### What is being asked
Omit all pictures and transcribe only the lines in the entries below that run from the line with "The height and width of the screenshot is (588, 1128)." through the line with "You are a computer-use agent.".
******************************
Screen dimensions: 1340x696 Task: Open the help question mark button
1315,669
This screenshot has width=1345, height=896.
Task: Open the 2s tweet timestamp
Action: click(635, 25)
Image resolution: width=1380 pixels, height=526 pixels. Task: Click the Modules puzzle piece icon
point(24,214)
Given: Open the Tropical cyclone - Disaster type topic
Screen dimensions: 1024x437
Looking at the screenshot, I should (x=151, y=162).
******************************
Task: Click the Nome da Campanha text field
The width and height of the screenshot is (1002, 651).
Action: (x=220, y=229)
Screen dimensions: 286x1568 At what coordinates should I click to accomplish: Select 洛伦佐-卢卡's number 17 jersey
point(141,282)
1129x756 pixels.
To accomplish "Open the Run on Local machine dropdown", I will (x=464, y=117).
******************************
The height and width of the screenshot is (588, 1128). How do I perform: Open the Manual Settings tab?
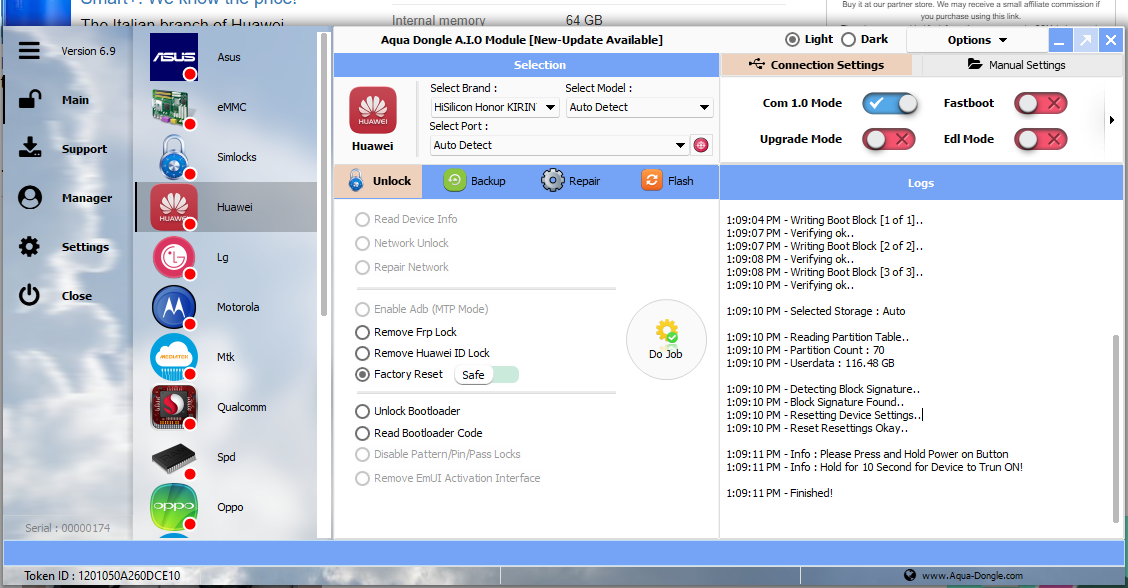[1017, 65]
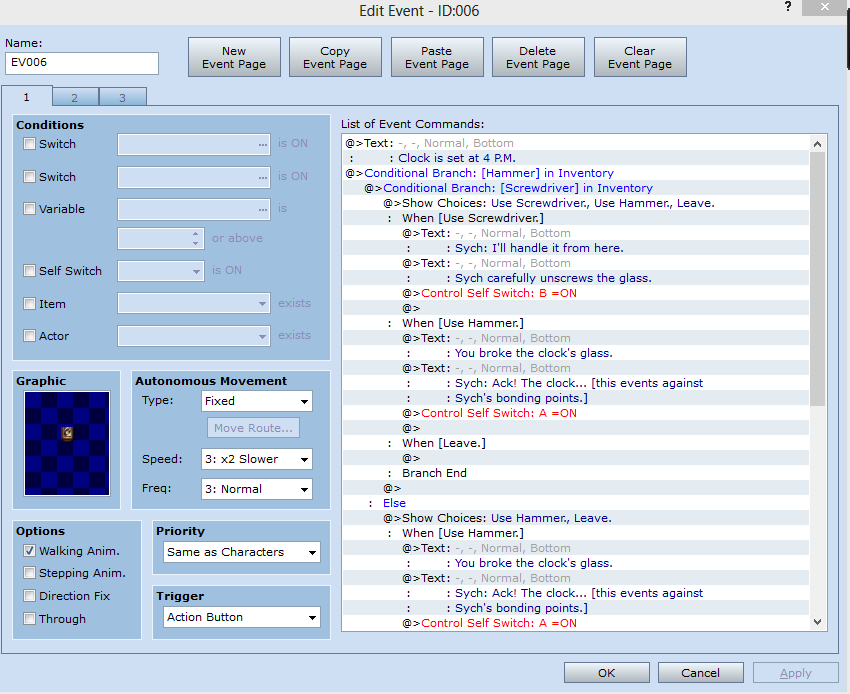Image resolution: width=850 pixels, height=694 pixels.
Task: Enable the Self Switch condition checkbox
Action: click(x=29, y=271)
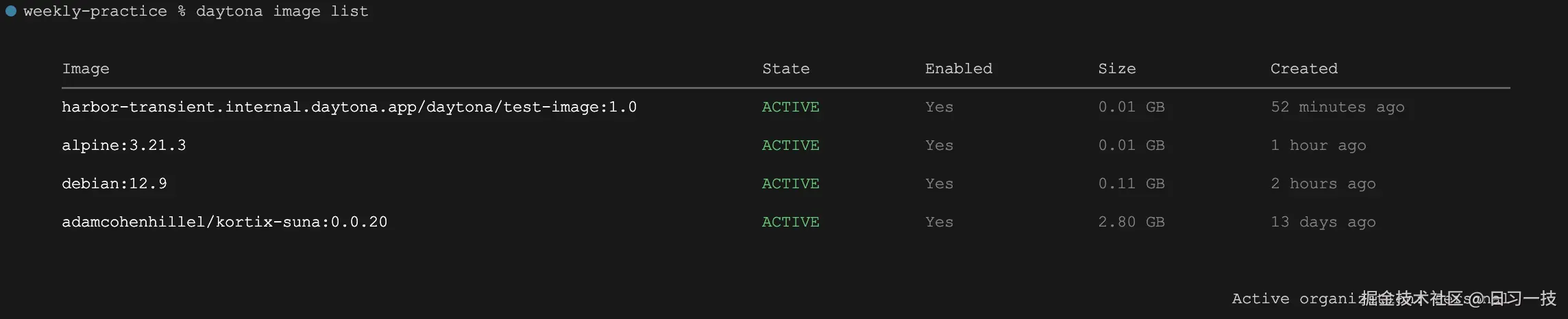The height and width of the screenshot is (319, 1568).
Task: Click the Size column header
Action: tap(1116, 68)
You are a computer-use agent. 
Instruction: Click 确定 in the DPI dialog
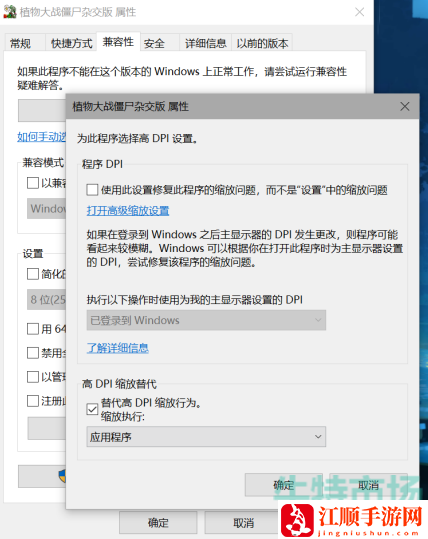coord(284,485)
******************************
### Result below
The height and width of the screenshot is (588, 1128). How do I perform: Open the Manual Settings tab?
[1017, 65]
Image resolution: width=850 pixels, height=694 pixels.
Task: Enable the Self Switch condition checkbox
Action: click(x=29, y=271)
The height and width of the screenshot is (319, 1568).
Task: Click the Size column header
Action: tap(1116, 68)
You are a computer-use agent. 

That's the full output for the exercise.